Bianca smiles so wide at the compliment I think I see tonsils.
I don’t look at the guy for the rest of the game, won’t give him the satisfaction, even when he laughs so hard that other spectators tell him to shut up.
By the time the countdown clock reaches zero, darkness envelops the field and the Renegades are victorious. The football team ambushes Devon and lifts him above their heads. To say the crowd is happy would be an understatement of epic proportions.
It takes about three and a half minutes for the stadium to thin out after that. I know this because that’s how long Devon gives me to change out of my uniform before we leave for the concert, and by the time I emerge from the girls’ locker room, dressed in a black lace tank, a fluorescent pink micromini, sky-high black heels, and bright red lipstick, there’s not a soul left in the bleachers. Everyone’s converged on the parking lot to make plans for the night. Kids pile into cars. Music blares from open windows, sending vibrations across the earth that I can feel in my spine. Someone peels across the parking lot, and everyone whoops and cheers. The air crackles with positive energy.
“Hurry up!” Devon calls from across the lot, waving and hopping impatiently outside his silver BMW.
“I’m coming, I’m coming.” I run as fast as I can in four-inch heels on loose gravel. Which is impressively fast, I must say.
I pass the rest of the squad and football team circled around Jarrod’s car, which pumps techno music through the lot. They’re still dressed in their uniforms, which they’ll wear all night, if tonight is anything like past game nights; it’s important to show our team pride around the city, Bianca says. Yeah, because what the citizens of Los Angeles can’t get enough of is high school football.
“Hey,” Jarrod calls to me. “You guys are coming to my house after the concert, right?”
“Course,” I say. “Who isn’t going?”
My answer elicits cheers from our friends. Jarrod better have some carpet cleaner handy, because his place is getting trashed tonight.
“Hey! Hey, you, Indiana, or whatever.”
I spin around and find the leather jacket guy giving me a wide smile. “Good, I thought I’d have to tackle, tackle, tackle you!” He mimics our cheer, a shit-eating grin on his face.
My friends must recognize our heckler too, because they circle around me.
“You know that guy?” Bianca hisses in my ear.
“No,” I say, offended, then call over to him, “Hey, don’t you have animals to torture behind a Dumpster or something?”
“Taking a break,” he says without missing a beat.
“Want me to mess this guy up?” Jarrod asks.
Bianca pushes Jarrod back and marches in front of me to face the guy. “Look, I don’t know who you think you are, but next time you chirp us during a game, we’re getting you kicked out.”
“Kicked out?” He claps his hand over his mouth. “You wouldn’t!”

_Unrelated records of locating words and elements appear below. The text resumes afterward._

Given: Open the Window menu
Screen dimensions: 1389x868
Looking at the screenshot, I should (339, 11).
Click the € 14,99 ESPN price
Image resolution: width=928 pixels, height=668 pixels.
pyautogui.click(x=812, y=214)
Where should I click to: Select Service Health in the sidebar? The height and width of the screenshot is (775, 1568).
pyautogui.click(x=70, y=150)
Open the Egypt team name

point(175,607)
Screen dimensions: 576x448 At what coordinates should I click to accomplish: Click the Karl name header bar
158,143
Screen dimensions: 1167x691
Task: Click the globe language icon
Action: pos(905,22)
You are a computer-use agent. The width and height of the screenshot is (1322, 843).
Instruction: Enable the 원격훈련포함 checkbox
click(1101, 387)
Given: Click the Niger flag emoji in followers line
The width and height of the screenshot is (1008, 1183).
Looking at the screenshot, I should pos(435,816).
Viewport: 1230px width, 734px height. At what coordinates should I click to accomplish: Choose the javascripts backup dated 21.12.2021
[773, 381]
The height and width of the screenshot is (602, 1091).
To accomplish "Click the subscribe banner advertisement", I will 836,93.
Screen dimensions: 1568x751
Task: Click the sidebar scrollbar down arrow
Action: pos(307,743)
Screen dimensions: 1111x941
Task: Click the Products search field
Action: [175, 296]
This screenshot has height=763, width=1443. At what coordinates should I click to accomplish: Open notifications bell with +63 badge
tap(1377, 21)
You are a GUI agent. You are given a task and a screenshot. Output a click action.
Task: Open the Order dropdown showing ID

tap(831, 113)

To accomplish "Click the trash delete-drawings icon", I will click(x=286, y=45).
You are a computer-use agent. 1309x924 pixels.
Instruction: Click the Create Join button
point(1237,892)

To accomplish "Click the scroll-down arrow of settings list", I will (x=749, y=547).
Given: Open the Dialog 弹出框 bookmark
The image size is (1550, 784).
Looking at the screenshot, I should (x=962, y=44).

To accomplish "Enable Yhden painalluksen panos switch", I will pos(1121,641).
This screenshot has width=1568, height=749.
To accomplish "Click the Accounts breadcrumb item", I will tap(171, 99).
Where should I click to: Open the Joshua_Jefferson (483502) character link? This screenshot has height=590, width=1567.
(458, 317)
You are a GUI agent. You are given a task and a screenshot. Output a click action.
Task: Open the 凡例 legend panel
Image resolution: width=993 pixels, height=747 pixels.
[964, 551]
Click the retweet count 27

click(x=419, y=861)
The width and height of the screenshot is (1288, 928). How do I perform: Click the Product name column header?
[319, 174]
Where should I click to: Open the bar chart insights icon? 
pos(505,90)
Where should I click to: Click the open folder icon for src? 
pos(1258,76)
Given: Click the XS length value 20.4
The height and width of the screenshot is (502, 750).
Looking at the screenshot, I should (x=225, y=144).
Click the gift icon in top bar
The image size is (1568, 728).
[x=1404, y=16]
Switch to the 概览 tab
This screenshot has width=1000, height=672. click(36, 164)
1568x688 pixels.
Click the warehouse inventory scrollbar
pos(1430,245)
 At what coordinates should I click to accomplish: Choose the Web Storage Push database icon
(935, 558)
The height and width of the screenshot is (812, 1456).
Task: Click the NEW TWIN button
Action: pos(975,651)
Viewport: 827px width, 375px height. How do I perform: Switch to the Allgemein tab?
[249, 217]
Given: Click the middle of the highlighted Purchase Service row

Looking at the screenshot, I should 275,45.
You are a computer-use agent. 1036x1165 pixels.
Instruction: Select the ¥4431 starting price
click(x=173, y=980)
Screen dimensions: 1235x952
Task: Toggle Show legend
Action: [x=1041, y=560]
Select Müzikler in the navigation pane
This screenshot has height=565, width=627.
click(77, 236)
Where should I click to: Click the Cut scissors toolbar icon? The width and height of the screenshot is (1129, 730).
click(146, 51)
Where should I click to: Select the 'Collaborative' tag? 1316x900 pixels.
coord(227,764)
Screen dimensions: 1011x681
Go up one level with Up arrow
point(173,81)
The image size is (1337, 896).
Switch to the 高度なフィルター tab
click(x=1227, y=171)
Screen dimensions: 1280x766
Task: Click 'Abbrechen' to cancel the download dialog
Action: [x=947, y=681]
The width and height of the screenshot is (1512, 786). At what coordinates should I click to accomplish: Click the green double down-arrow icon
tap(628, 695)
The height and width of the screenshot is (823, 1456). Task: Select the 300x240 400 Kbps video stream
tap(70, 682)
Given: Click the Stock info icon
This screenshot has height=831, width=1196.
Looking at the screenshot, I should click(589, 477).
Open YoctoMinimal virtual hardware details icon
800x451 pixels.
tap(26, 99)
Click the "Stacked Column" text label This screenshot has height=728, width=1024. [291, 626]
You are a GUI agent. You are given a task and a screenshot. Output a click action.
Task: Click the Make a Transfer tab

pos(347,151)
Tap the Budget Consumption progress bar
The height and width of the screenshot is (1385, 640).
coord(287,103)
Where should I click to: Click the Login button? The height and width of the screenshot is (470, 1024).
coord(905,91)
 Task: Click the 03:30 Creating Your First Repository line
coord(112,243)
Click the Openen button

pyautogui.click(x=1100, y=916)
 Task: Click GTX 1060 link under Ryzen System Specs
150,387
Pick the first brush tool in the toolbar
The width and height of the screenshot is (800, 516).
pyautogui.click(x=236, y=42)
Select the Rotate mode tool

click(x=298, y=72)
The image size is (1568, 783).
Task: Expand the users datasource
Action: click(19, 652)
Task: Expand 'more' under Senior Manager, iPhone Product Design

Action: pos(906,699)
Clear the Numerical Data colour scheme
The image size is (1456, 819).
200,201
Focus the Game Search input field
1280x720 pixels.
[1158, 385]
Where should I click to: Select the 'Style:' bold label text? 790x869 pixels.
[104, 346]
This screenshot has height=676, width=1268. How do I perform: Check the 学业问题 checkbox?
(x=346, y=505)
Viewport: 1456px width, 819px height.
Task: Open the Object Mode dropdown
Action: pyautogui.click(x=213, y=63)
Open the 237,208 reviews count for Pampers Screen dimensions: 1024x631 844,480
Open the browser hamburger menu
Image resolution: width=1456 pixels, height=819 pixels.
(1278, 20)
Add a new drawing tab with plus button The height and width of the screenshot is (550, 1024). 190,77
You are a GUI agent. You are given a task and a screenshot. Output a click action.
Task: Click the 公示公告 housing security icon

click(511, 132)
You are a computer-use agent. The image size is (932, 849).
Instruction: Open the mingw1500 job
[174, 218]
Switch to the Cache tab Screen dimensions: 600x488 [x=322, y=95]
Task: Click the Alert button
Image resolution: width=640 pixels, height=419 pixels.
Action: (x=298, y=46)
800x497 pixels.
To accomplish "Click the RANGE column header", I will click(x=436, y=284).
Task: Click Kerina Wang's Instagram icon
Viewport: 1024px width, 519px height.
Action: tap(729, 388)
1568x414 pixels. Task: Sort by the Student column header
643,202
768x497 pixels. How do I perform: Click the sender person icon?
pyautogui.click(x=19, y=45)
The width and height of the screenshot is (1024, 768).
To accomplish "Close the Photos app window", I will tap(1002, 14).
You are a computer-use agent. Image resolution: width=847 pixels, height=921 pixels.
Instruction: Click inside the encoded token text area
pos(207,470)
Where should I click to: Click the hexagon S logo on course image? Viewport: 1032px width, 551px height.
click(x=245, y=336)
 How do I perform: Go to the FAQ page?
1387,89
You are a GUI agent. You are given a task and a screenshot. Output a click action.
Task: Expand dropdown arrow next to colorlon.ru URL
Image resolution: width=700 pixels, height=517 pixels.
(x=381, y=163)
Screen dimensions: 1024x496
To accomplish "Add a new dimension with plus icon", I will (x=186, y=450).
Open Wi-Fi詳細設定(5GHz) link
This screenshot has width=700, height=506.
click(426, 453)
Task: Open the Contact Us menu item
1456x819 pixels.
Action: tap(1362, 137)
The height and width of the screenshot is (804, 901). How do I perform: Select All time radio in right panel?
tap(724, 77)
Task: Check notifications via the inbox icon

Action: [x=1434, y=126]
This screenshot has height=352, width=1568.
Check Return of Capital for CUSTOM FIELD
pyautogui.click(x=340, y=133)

“You better watch how you talk to us,” Jarrod says, taking a big, macho step closer.
“Indie, hurry up, we’re gonna be late!” Devon calls.
“Look,” Bianca says, catching Jarrod’s arm, “as much as I’d love for you to get better acquainted, we have a party to go to, because we have, like, lives. Come on, guys. Don’t waste your time on this loser.”
“Are you all just gonna, like, let her boss you around like that?” Leather Jacket Guy says in a perfect Bianca impression.
The weirdo makes a valid point; I hate him slightly less. But I’m running late, so I leave the petty, immature fighting to my friends.
“Finally,” Devon says as I get inside the car. “Who were you talking to?”
“Some loser.” I flip the vanity mirror down to check out my hair. It’s a good thing I’m going to a concert where wild hair is acceptable, because it’s Krazy with a capital K: about ninety percent frizz and ten percent curl.
“I don’t like him,” Devon says.
I flick him an incredulous look. “You can’t seriously be jealous.”
“I don’t want you talking to him.”
And I don’t want my boyfriend telling me who to talk to. I normally wouldn’t think twice before telling him exactly that, but we’ve been bickering too much lately. We need a good night.
Devon fiddles with the buttons on the dash until a Jay-Z song blasts through the speakers. “Yeah!” His head bobs in time with the music. “Hope he does this song tonight. It’s wicked.”
I smile and gaze out the window; the guy is gone. “Yeah, really wicked.”
Sweat collects in places I didn’t know was possible. Beer is sloshed down the front of my tank top, which clings to my body like I’m an extra in some sort of Girls Gone Wild video. And I smell—bad.
Which all might be super embarrassing if twenty thousand other screaming Jay-Z fans weren’t in the same exact situation as me.